我是Python的新手,我对涉及数据结构和算法(程序员应该具备的基本技能)有疑问
有两个列表L1和L2。
L1= [[0.0, 0.22],[0.0, 0.13],[0.03, 0.19],[0.14, 0.49],[0.2, 0.55],
[0.5,0.61],[0.56, 0.72],[0.62, 0.82],[0.0, 0.11], [0.03, 0.31],
[0.12, 0.47], [0.32, 0.55], [0.48, 0.72], [0.56, 0.75],[0.0, 0.09],
[0.03, 0.16]]
L2= [['eɪ'], ['æ', 'f', 'ɹ', 'i', 'k', 'ʌ', 'n'],['eɪ', 'ʤ', 'ʌ', 'n',
't', 's'], ['ɔ', 'l']]
#I want the final output like this as a 3D array
[[['eɪ',0.0, 0.22]],[['æ',0.0, 0.13],['f',0.03, 0.19],['ɹ',0.14, 0.49],['i', 0.2, 0.55],
['k',0.5,0.61],['ʌ',0.56, 0.72],['n',0.62, 0.82]],[['eɪ',0.0, 0.11], ['ʤ',0.03, 0.31],
['ʌ',0.12, 0.47], ['n',0.32, 0.55], ['t',0.48, 0.72], ['s',0.56, 0.75]],[['ɔ',0.0, 0.09],
['l',0.03, 0.16]]]
答案 0 :(得分:0)
看起来您需要这个:
L1_it = iter(L1)
result = [[[L2_element, *next(L1_it)] for L2_element in sublist] for sublist in L2]
这可以扩展如下:
L1_it = iter(L1)
result = []
for L2_sublist in L2:
result_sublist = []
for L2_element in L2_sublist:
result_sublist.append([L2_element, *next(L1_it)])

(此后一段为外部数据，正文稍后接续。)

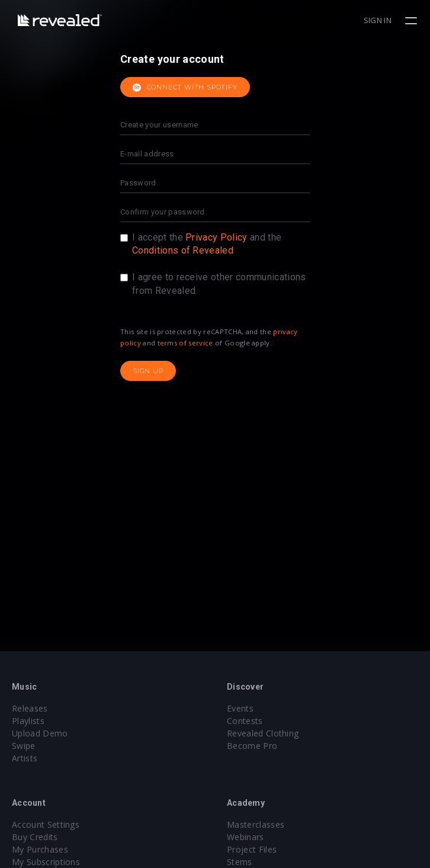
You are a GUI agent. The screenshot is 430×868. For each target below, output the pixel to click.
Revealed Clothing (262, 733)
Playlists (28, 720)
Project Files (252, 849)
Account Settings (46, 824)
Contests (245, 720)
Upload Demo (40, 733)
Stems (239, 861)
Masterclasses (255, 824)
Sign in (377, 20)
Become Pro (252, 745)
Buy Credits (35, 837)
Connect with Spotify (185, 88)
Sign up (148, 371)
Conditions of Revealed (182, 250)
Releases (30, 708)
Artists (24, 758)
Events (240, 708)
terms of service (185, 342)
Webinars (245, 837)
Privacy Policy (216, 237)
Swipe (24, 745)
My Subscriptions (46, 861)
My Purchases (40, 849)
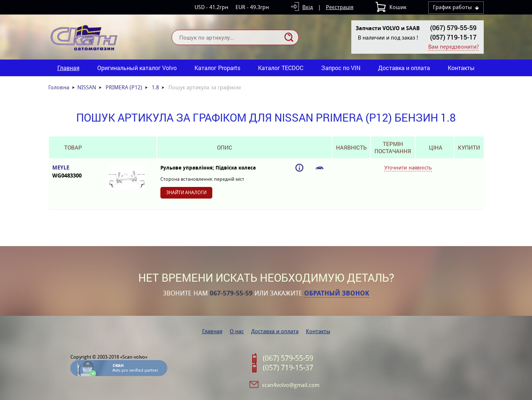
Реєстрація (340, 7)
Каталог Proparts (217, 68)
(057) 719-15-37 (288, 368)
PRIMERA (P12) (124, 87)
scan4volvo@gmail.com (291, 385)
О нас (237, 331)
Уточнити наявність (408, 168)
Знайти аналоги (186, 192)
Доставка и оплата (404, 68)
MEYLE (73, 172)
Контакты (461, 68)
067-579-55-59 (231, 293)
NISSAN (87, 87)
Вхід (307, 7)
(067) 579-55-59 (453, 28)
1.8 (155, 87)
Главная (68, 68)
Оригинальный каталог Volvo (137, 68)
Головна (59, 87)
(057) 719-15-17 (453, 37)
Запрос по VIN (341, 68)
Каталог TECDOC (281, 68)
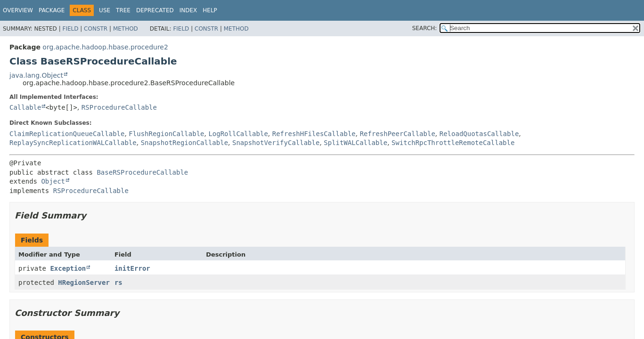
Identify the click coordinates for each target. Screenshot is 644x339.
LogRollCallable (238, 134)
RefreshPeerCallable (398, 134)
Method (125, 29)
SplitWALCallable (355, 143)
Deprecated (155, 10)
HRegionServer (84, 282)
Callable (25, 107)
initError (132, 268)
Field (70, 29)
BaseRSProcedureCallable (142, 172)
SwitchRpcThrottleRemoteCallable (453, 143)
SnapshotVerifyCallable (276, 143)
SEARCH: (424, 28)
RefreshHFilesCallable (314, 134)
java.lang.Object (36, 75)
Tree (123, 10)
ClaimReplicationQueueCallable (67, 134)
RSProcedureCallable (119, 107)
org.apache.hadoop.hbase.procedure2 (105, 47)
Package (51, 10)
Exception (68, 268)
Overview (18, 10)
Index (188, 10)
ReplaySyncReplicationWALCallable (73, 143)
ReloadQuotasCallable (479, 134)
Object (53, 181)
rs (118, 282)
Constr (96, 29)
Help (210, 10)
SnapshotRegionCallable (184, 143)
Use (105, 10)
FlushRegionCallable (166, 134)
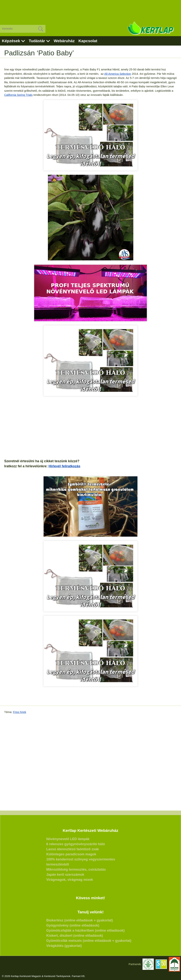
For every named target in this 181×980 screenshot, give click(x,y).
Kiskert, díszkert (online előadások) (75, 935)
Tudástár (37, 41)
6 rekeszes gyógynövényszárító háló (76, 844)
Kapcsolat (88, 41)
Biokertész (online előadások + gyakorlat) (80, 920)
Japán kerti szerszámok (65, 875)
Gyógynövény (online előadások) (73, 925)
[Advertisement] (90, 9)
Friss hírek (19, 712)
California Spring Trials (18, 95)
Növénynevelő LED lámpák (68, 839)
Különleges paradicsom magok (71, 854)
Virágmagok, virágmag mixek (69, 880)
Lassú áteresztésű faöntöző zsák (72, 849)
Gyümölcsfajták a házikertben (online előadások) (85, 931)
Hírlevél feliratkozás (65, 466)
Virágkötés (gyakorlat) (64, 946)
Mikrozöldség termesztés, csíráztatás (76, 869)
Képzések (11, 41)
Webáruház (64, 41)
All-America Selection (118, 74)
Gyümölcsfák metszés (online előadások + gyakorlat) (89, 941)
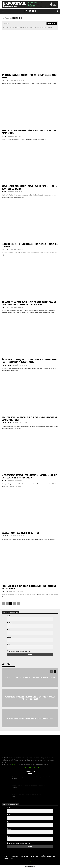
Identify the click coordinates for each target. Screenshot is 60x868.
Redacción (13, 81)
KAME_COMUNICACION (33, 861)
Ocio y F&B (5, 591)
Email (8, 630)
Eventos (4, 136)
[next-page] (18, 604)
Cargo (8, 644)
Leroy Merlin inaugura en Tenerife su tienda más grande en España (32, 777)
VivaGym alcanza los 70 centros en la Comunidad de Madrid (30, 718)
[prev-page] (3, 604)
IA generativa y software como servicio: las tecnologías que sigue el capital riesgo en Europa (29, 476)
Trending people (6, 365)
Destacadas (5, 81)
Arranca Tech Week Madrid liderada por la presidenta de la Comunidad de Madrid (29, 187)
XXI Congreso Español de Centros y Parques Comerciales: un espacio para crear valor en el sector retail (29, 303)
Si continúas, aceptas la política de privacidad (20, 651)
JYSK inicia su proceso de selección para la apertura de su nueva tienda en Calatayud (30, 698)
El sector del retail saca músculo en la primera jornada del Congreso (30, 245)
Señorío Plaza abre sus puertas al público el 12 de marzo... (29, 785)
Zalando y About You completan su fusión (21, 533)
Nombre (9, 616)
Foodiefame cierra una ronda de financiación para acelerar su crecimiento (29, 587)
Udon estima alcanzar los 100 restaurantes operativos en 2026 (30, 794)
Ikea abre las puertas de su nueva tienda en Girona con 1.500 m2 (30, 677)
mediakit (13, 764)
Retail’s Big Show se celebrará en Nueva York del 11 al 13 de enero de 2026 (29, 132)
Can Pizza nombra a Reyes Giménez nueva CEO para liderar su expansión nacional (29, 418)
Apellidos (9, 623)
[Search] (52, 24)
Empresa (9, 637)
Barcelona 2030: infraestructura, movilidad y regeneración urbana (29, 76)
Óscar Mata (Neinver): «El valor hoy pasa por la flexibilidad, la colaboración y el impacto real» (30, 361)
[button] (3, 11)
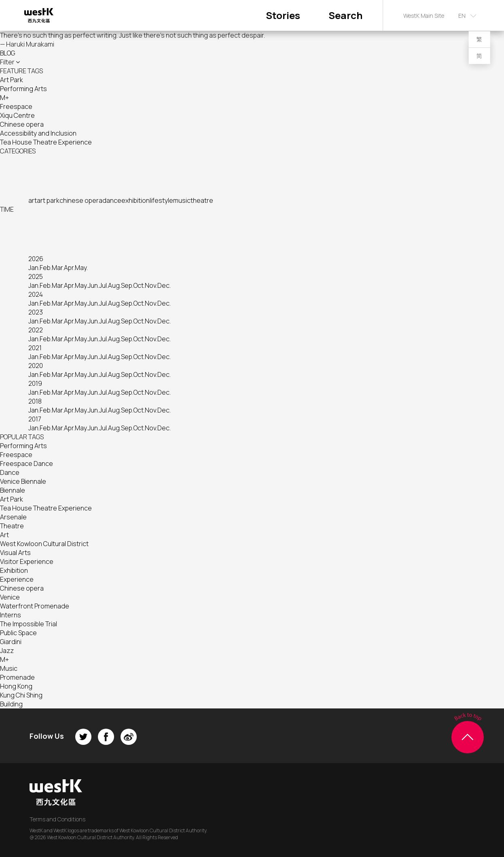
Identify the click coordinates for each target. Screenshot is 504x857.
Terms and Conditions (57, 819)
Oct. (139, 285)
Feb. (46, 268)
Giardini (11, 642)
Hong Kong (16, 686)
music (182, 200)
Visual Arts (15, 553)
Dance (10, 472)
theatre (202, 200)
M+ (4, 98)
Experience (17, 579)
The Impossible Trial (28, 624)
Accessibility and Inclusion (38, 133)
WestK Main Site (424, 15)
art (32, 200)
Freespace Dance (26, 464)
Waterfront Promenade (34, 606)
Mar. (58, 268)
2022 (36, 330)
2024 (36, 294)
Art (4, 535)
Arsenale (13, 517)
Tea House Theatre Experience (46, 142)
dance (112, 200)
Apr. (69, 268)
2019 (35, 383)
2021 (35, 348)
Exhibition (14, 570)
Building (11, 704)
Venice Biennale (23, 481)
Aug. (114, 285)
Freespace (16, 106)
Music (8, 668)
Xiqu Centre (17, 115)
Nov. (151, 285)
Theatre (12, 526)
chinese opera (81, 200)
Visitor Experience (27, 561)
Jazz (7, 651)
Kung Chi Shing (21, 695)
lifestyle (161, 200)
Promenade (17, 677)
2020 (36, 366)
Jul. (104, 285)
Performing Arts (23, 89)
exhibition (136, 200)
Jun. (93, 285)
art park (48, 200)
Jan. (34, 268)
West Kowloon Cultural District (44, 544)
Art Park (11, 80)
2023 (36, 312)
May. (81, 268)
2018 (35, 401)
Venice (10, 597)
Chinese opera (22, 124)
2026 (36, 259)
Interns (11, 615)
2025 (36, 276)
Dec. (164, 285)
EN (462, 15)
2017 (35, 419)
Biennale (13, 490)
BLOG (7, 53)
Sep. (127, 285)
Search (345, 15)
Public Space (18, 633)
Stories (283, 15)
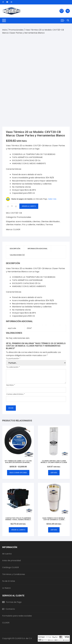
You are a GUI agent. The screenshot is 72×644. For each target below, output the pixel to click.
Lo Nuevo (7, 588)
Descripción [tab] (15, 248)
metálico (40, 224)
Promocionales (16, 30)
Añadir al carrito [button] (18, 530)
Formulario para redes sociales (17, 616)
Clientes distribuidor (50, 222)
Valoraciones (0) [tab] (17, 255)
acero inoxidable (23, 222)
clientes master (14, 224)
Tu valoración (13, 367)
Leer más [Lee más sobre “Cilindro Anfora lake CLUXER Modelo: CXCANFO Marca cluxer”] (54, 472)
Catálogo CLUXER (11, 567)
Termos (49, 224)
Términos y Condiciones (14, 574)
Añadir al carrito (29, 206)
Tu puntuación (13, 358)
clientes (36, 222)
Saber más (52, 199)
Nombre (11, 385)
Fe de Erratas (9, 581)
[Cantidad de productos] (12, 206)
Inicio (5, 30)
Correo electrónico (16, 394)
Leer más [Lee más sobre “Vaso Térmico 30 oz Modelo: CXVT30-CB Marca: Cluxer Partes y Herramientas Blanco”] (54, 530)
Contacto (9, 609)
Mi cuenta (7, 554)
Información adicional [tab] (38, 248)
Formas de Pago (12, 602)
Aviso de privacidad (11, 560)
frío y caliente (28, 224)
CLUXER (17, 229)
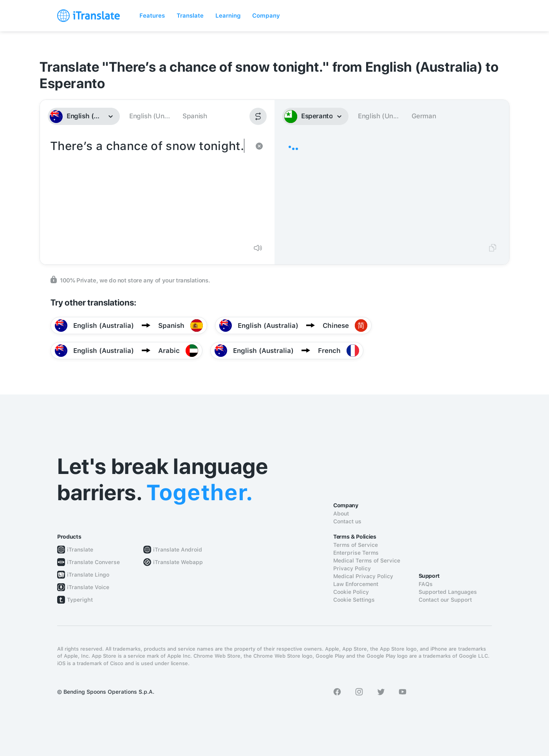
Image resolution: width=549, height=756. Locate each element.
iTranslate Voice (88, 587)
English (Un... (149, 116)
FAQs (426, 584)
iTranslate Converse (93, 562)
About (341, 514)
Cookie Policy (351, 592)
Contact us (347, 521)
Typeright (80, 600)
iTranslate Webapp (178, 562)
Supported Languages (448, 592)
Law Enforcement (356, 584)
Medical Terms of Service (367, 561)
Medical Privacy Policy (363, 576)
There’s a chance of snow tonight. (149, 187)
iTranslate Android (177, 550)
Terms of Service (356, 545)
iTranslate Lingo (88, 575)
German (424, 116)
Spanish (195, 116)
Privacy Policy (352, 568)
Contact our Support (445, 600)
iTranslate (80, 550)
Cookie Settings (354, 600)
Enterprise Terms (356, 553)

result.append(result_sublist)
两种方法都得出相同的结果:
[[['eɪ', 0.0, 0.22]], [['æ', 0.0, 0.13], ['f', 0.03, 0.19], ['ɹ', 0.14, 0.49], ['i', 0.2, 0.55], ['k', 0.5, 0.61], ['ʌ', 0.56, 0.72], ['n', 0.62, 0.82]], [['eɪ', 0.0, 0.11], ['ʤ', 0.03, 0.31], ['ʌ', 0.12, 0.47], ['n', 0.32, 0.55], ['t', 0.48, 0.72], ['s', 0.56, 0.75]], [['ɔ', 0.0, 0.09], ['l', 0.03, 0.16]]]
要获得这段代码,我们观察到预期的结果与L2
的结构相同,只是从L1
开始运行的元素被附加到{{ 1}},就好像被压扁了。